▶ What needs to be done
Every line from the start of the entries up to and including the one bearing "415x285 pixels." must be printed verbatim, without the pictures.

Stored data entries
********************
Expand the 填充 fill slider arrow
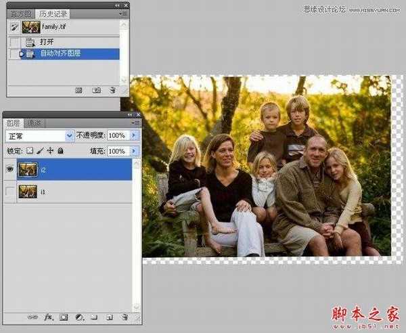pos(134,151)
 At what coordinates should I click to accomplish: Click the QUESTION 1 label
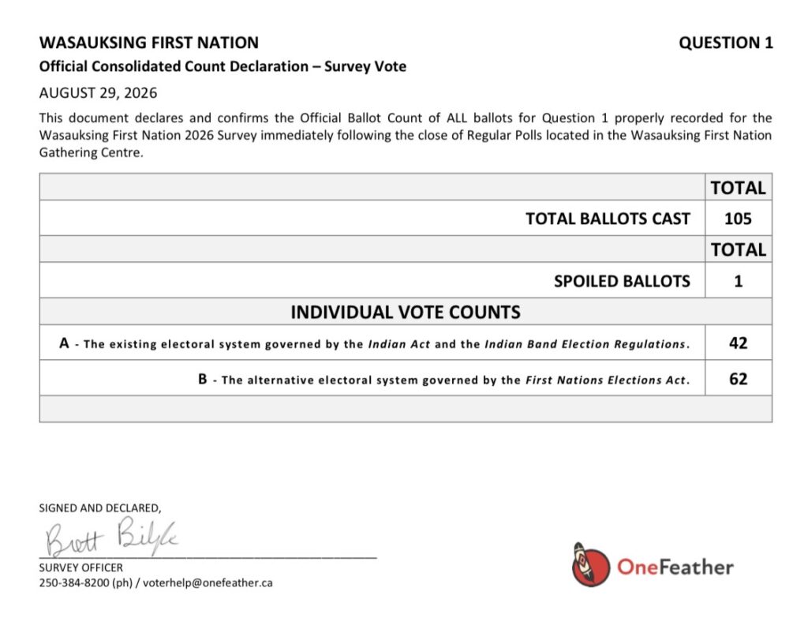726,43
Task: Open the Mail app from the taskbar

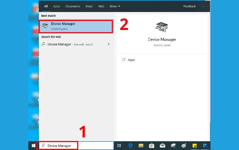Action: [x=163, y=146]
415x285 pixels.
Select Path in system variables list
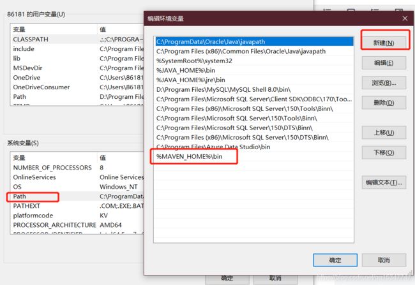click(20, 197)
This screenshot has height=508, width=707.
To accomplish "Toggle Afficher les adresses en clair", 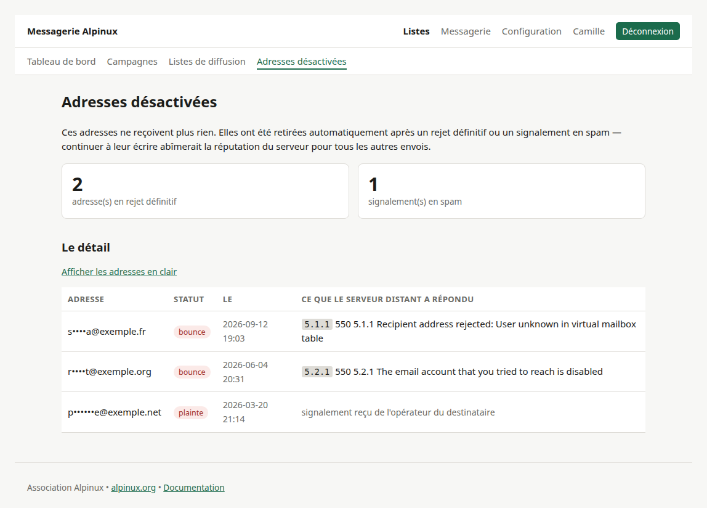I will click(119, 271).
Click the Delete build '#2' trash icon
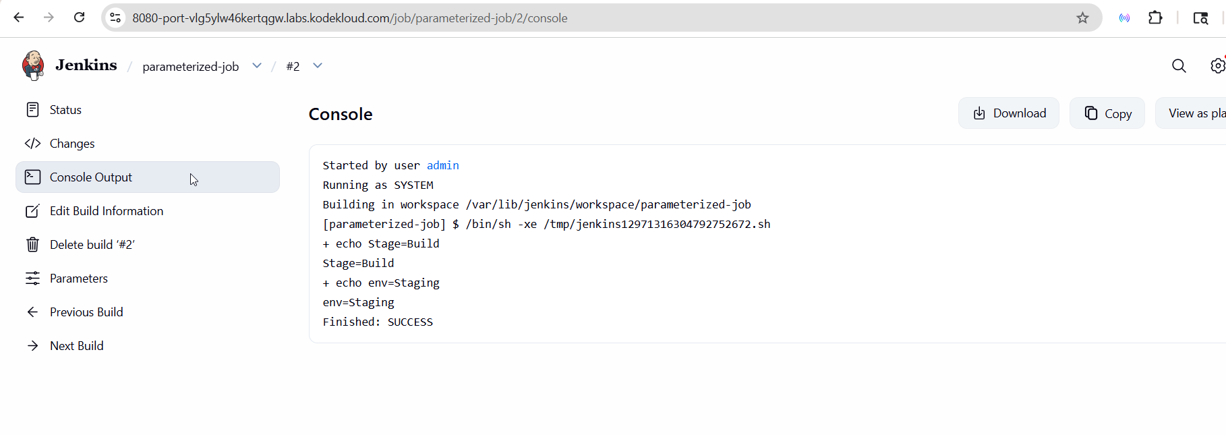This screenshot has height=435, width=1226. click(32, 245)
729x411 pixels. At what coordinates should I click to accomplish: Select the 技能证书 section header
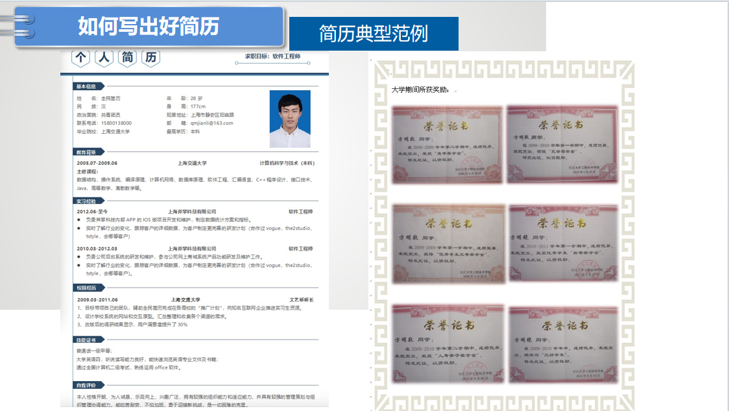(86, 340)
********************
▶ Written solution
Expand the 填充 fill slider arrow
pos(134,151)
 At what coordinates should I click to accomplish: Click the QUESTION 1 label
726,43
Task: Open the Mail app from the taskbar

Action: [x=163, y=146]
415x285 pixels.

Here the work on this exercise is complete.